When we come back, more questions with Bob, one of the most skilled and sought-after meditation leaders in the world.
He has answers.
So there are other ways of meditating.
People will do the same, I don't know, like with a mandala, is it the same type of...
So, what you have is, there's this idea of transcendence, which is, if you look up the word transcendence, it means to go beyond ordinary human limitations.
And some people look for transcendence to go beyond, oh, I want to jump higher, I want to ride a motorcycle faster, I want to change my...
But those are just different things.
Then the extraordinary becomes ordinary because there's surface.
Real transcendence is accessing that timelessness that you feel within.
And you can have that with your partner at some moments.
You know, just time slips away when you hold a baby in your arms.
Newborn baby, time slips away.
Sometimes in sports or music or listening to music is that inner calm.

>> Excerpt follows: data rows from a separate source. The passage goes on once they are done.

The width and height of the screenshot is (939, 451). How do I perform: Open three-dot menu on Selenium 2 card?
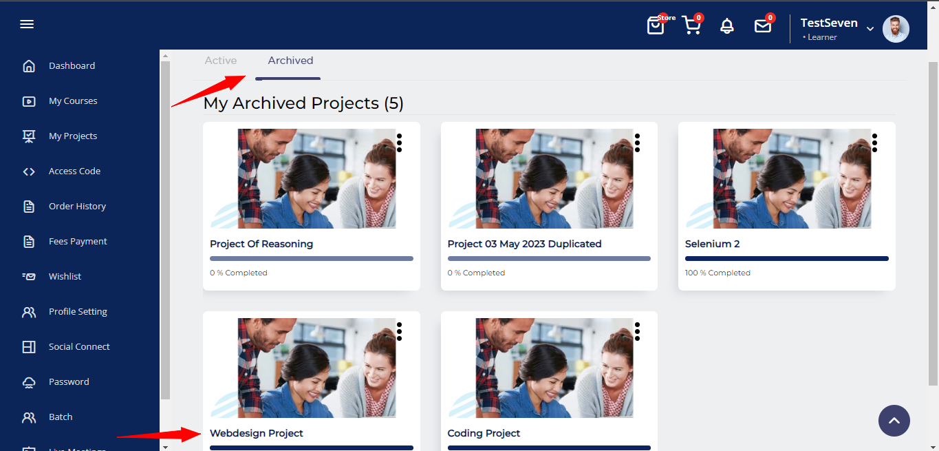click(875, 143)
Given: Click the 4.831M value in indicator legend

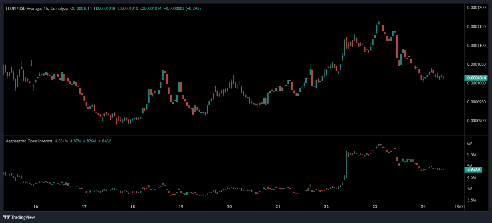Looking at the screenshot, I should click(x=61, y=141).
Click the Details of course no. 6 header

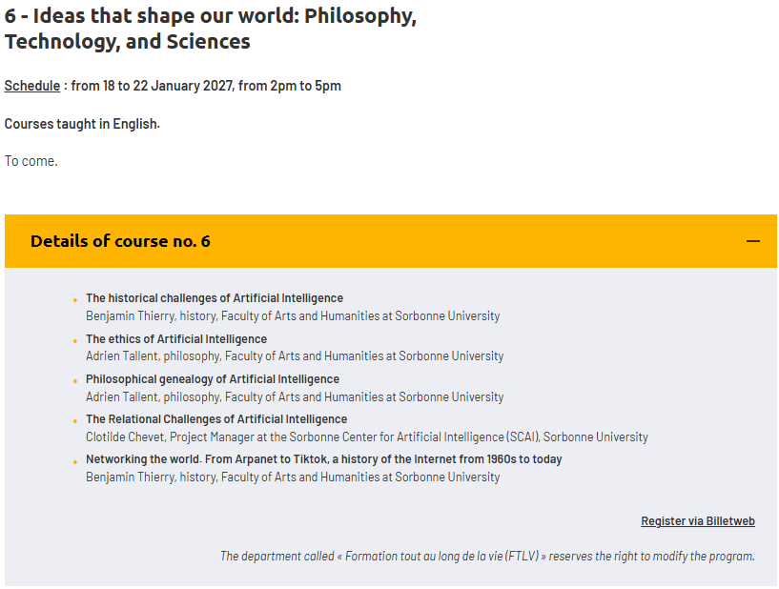(x=391, y=241)
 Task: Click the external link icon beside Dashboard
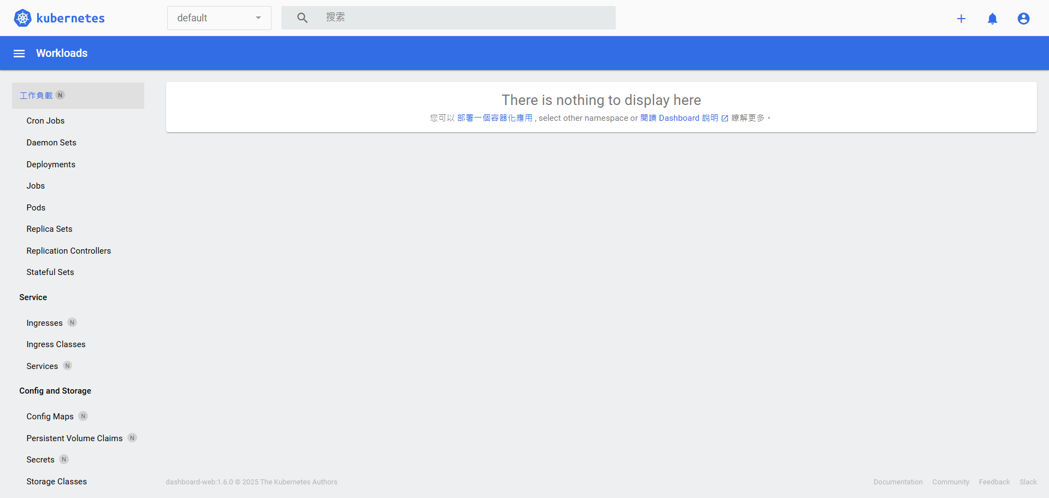[x=724, y=119]
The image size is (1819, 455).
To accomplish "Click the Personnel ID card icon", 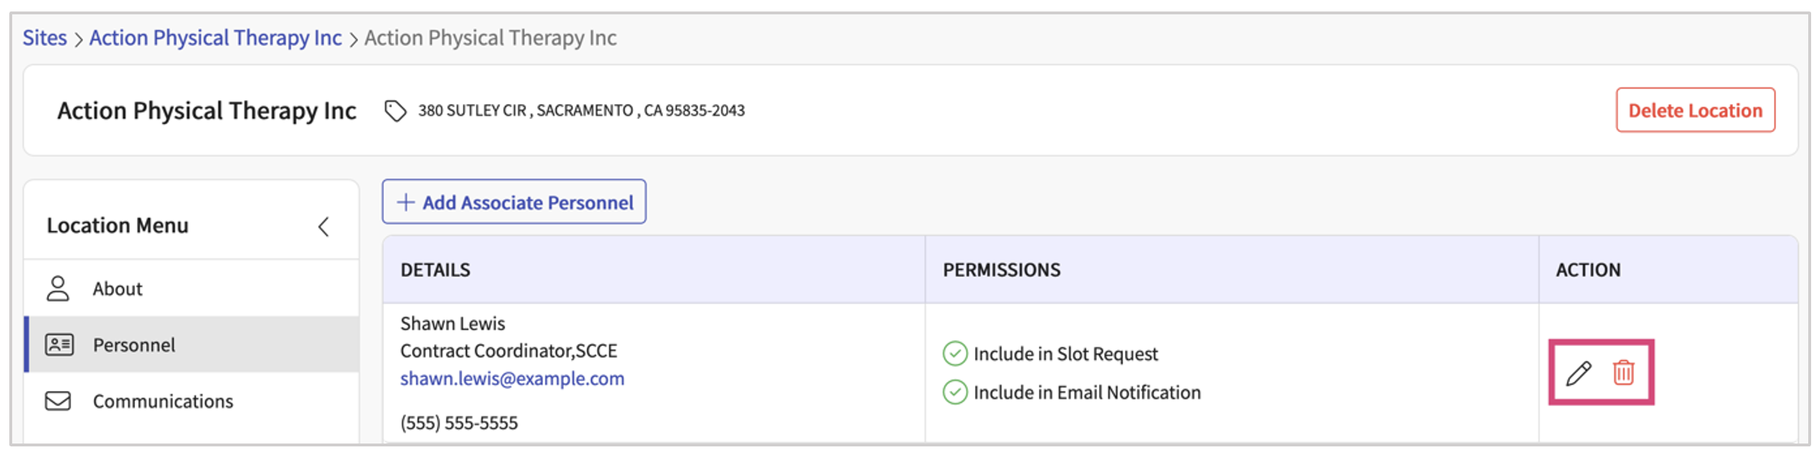I will pyautogui.click(x=59, y=344).
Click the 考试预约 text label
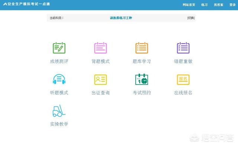Image resolution: width=238 pixels, height=146 pixels. [142, 93]
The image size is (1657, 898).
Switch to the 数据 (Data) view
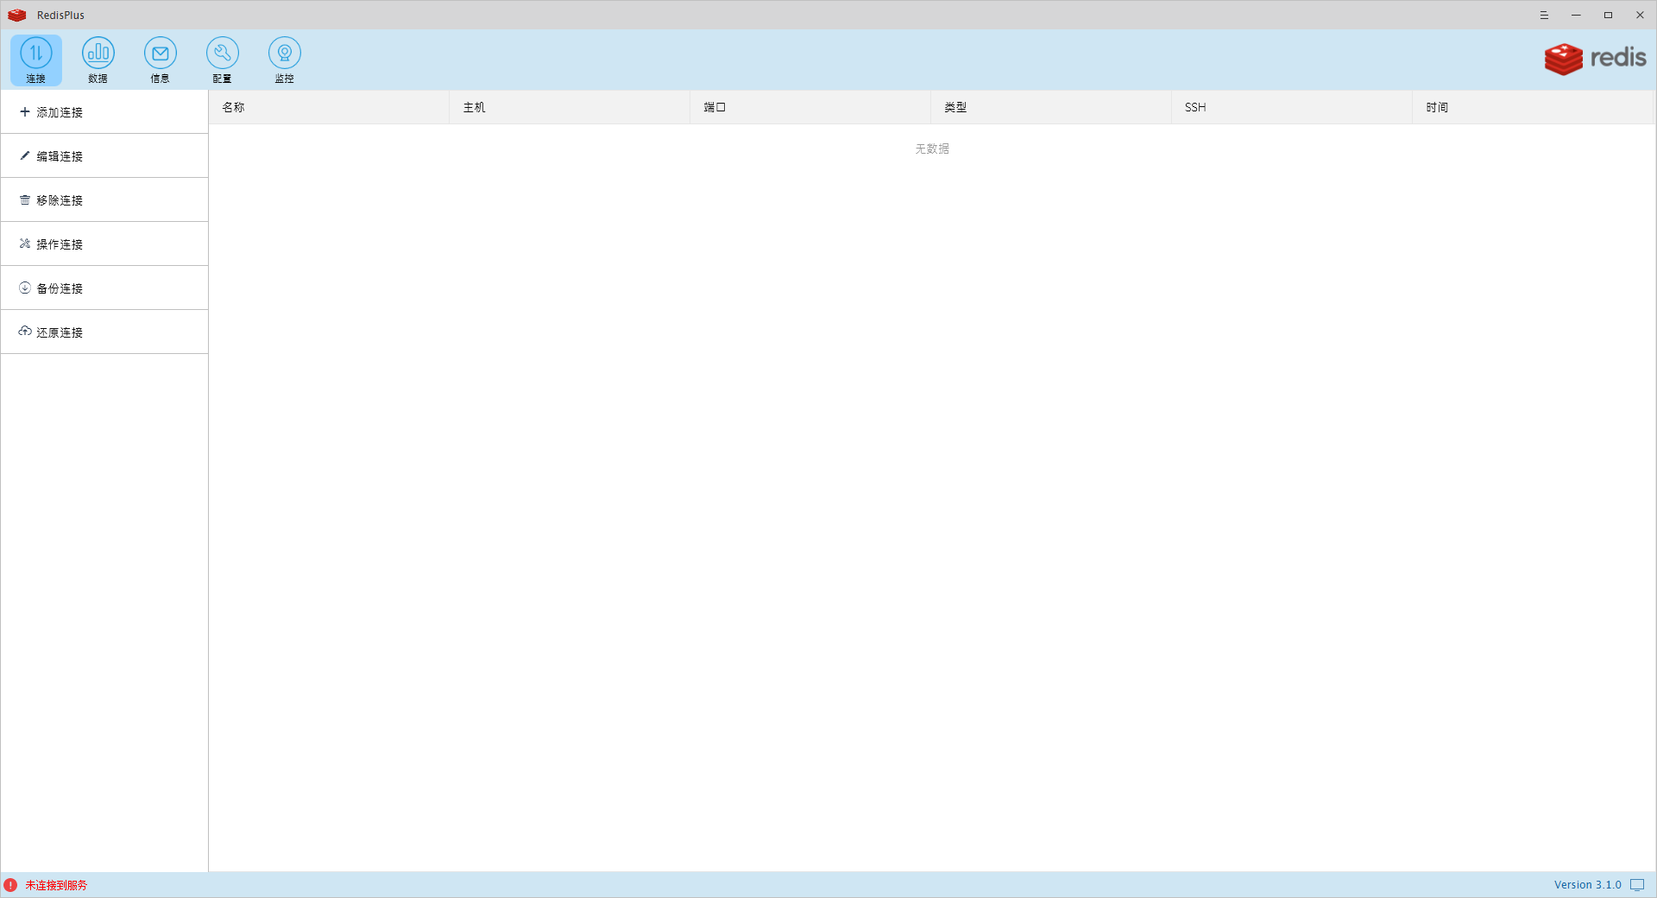point(98,59)
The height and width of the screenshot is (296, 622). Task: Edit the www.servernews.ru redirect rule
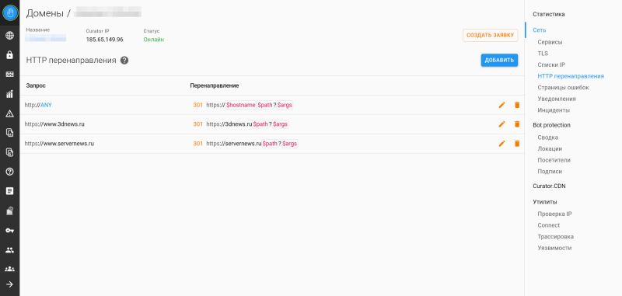coord(501,144)
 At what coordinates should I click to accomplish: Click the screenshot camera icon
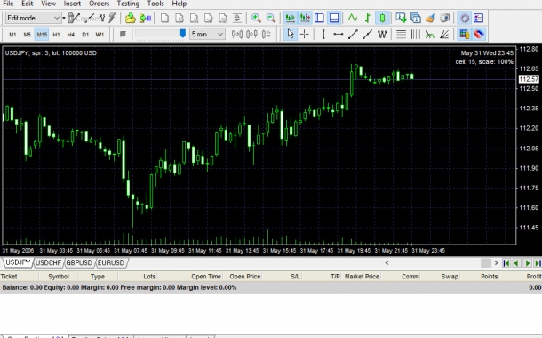pyautogui.click(x=445, y=18)
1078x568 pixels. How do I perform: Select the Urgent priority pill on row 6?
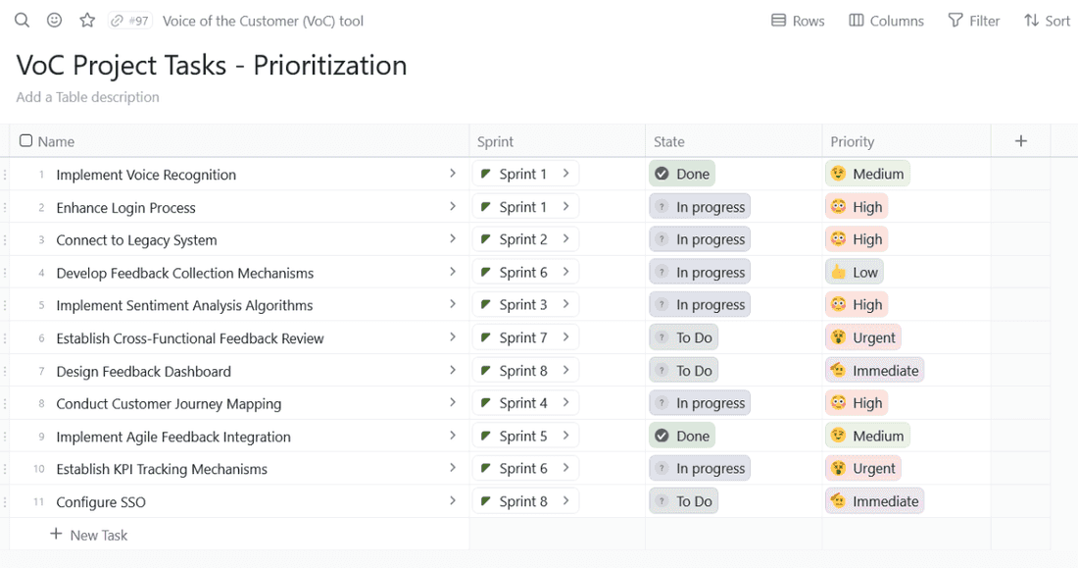click(862, 336)
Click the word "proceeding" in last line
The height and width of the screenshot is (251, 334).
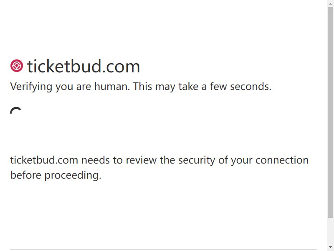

And so the purpose of all these different approaches are to access that inner calm.
And that's why I said it's not one or the other.
It's yes and.
Because you can approach it from different directions.
So, for listeners who don't have access to you or your course, who may be in a remote area, is there something they can do as a bridge until they can get to a TM course?
Something that could dip into meditations, like a TM light that would help them?
I personally think there are many meditations that actually cause people more frustration because they're told, don't think thoughts, clear your mind of thoughts, or imagine something.
And those things can be actually more stressful.
I just tell people, listen to some beautiful music.
Go for a walk.
Be kind to yourself for 20 minutes.
Don't judge yourself.
Oh, I'm no good at this and pressure.
Just take time out.
And then go online, TM.org.
It's a non-profit organization.
And see if there's not a teacher in your area or a teacher coming to your area.
But investigate it.
And strength and stillness.
That was a really good question.
I gave it to her.
All the good ideas come from you.
We should auction off getting to do this show with these two.
This is like a blissful experience.
We're in the Catskills this weekend.
Try the corned beef.
We'll be here all weekend.
Strength and stillness has a quote in it that is profoundly important.
I'm just going to read it to you and get your response.
It's a vehicle to lead the mind to the source of the thought.
And you've explained it elegantly and almost purposely made it pedestrian, but there's an incredible depth to what it feels like to do TM. And I'd love if you could explain what the source of the thought is and how it gets us there.
And in that, I'm going to challenge you because you were a skeptic initially.
And I want to understand how you got past that to appreciate this.
I can't pass it from direct experience.
I like that I could be skeptical.
I like that I could be 100% skeptical and I could learn the meditation.
I like that.
And as I said before, I thought I'd try it.
If I didn't like it, I'd stop.
And I trusted my friend who was doing it.
He seemed like a normal person.
I didn't want to get into anything weird.
And so I got over it from experience.
I'm still a very skeptical person.
I'm not into new age.
I'm not into woo.
I'm my father's...
My father's son used to tell me to be a little lighten up.
He was a real skeptic.
From Detroit, a radiologist and a physicist.
And the idea of a source of thought, the beautiful thing is, you read literature, and there's these beautiful, whether it's the kingdom of heaven is within you, or be still and know that I am God, or...
Lao Tzu, the great Chinese philosopher, said the universe surrenders to the quiet mind.
So it's just throughout the literature that there's levels within everyone that you can access.
I was never into philosophizing about it.
I wanted to let me experience it.
If I experience it, then I got it.
And it's not that I believe in it.
It's my experience.
So, that's got me there.
You just heard from one of the most skilled and sought-after meditation leaders in the world, Bob Roth.
He happens to be a very good friend as well.
I'm just a mensch.
You can hear lots more of what he has to say in a beautifully crafted book, Strength and Stillness, New York Times bestseller, for good reason, The Power of TM, Translational Meditation.
God bless you.
God bless you both, and I really love you both.